A subspace Y of a topological space X is called a G-retract of X, if any continuous mapping from Y to a Hausdorff topological group G admits a continuous extension on X.

Proposition 1 Let X be a topological space, r₁, r₂:X→ X be retractions such that r₁○r₂(X)=r₂○r₁(X). Then the subspace K=r₁(X)∪r₂(X) is G-retract of topological space X.

Proposition 2 Let Y be a subspace of a functionally Hausdorff space X. Let (F(X), h_X), (F(Y), h_Y) be the free topological groups on X and Y (in the sense of [1]). Then the following are equivalent:

1) Y is a G-retract in X;

2) there exists a homomorphism h: F(X)→ F(Y) such that h(h_X(y))=h_Y(y) for all y ∈ Y.

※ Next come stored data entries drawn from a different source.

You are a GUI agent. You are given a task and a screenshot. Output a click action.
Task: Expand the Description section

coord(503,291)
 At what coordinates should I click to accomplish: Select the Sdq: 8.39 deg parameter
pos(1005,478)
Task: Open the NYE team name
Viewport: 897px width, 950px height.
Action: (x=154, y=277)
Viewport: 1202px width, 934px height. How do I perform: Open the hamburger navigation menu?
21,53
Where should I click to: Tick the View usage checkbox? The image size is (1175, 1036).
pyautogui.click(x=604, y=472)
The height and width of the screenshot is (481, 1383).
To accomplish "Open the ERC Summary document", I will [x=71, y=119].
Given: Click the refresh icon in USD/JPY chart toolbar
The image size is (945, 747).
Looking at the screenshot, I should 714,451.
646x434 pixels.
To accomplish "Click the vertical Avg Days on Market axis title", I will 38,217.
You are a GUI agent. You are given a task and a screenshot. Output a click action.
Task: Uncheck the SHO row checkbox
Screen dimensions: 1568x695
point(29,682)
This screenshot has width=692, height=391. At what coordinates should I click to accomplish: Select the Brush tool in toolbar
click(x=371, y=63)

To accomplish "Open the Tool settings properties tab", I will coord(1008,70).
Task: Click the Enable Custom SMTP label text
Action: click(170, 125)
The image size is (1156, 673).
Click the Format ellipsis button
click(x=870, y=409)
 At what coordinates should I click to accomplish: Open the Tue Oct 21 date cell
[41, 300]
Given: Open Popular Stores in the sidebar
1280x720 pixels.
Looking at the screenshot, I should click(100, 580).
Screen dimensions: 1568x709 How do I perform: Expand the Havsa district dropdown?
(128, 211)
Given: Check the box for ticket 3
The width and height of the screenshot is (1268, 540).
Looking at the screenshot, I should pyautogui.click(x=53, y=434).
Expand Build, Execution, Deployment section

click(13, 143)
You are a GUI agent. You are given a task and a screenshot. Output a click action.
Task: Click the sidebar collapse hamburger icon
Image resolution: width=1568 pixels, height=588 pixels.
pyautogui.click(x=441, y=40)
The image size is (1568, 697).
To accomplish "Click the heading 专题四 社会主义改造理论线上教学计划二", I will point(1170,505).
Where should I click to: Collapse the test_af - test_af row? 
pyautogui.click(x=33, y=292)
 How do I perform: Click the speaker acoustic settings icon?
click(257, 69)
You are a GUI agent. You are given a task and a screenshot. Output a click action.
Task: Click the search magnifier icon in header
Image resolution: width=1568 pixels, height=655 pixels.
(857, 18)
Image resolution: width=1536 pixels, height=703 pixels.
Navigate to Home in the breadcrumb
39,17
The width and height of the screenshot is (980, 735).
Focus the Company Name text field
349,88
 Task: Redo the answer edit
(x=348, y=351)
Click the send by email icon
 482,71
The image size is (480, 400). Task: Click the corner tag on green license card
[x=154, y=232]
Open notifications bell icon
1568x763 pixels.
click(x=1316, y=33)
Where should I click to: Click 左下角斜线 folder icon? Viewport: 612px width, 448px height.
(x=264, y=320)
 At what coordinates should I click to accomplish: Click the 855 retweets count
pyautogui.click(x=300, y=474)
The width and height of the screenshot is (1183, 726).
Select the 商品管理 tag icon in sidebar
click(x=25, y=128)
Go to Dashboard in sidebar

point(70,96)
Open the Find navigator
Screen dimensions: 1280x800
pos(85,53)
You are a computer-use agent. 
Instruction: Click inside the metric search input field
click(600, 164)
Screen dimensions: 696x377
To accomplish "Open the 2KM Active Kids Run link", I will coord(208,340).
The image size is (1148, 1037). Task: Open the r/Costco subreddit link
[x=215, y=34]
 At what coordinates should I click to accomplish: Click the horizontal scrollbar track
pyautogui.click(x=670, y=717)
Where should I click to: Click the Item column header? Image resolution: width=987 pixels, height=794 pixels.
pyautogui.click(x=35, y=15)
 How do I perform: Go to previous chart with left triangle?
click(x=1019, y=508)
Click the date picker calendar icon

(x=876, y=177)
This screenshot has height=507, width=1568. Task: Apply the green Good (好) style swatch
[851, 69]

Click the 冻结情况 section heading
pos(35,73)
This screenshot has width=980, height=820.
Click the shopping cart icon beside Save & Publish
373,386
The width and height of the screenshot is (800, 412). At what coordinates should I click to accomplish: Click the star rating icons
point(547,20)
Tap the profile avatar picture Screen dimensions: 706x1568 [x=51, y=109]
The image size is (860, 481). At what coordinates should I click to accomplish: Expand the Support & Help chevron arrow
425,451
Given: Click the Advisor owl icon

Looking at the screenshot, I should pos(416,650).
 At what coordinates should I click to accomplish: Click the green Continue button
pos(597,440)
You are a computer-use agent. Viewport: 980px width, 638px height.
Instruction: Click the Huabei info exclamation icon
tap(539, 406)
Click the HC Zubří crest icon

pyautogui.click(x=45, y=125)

It follows from this proposition that any G-retract of functionally Hausdorff topological space X is closed in X.

Topological space X is called an absolute G-retract, if X is a G-retract of any topological space Y containing X as a closed subspace.

Proposition 3 Let X be a topological space A be a closed subspace of X such that topological spaces A and X/A are absolute G-retracts. Then the topological space X is an absolute G-retract.

[1] Fay T.H., Ordman E.T., SmithThomas B.V. The free topological groups over rationals // General Topology and its Applications 10 (1979), 33-47.

Date received: April 22, 2008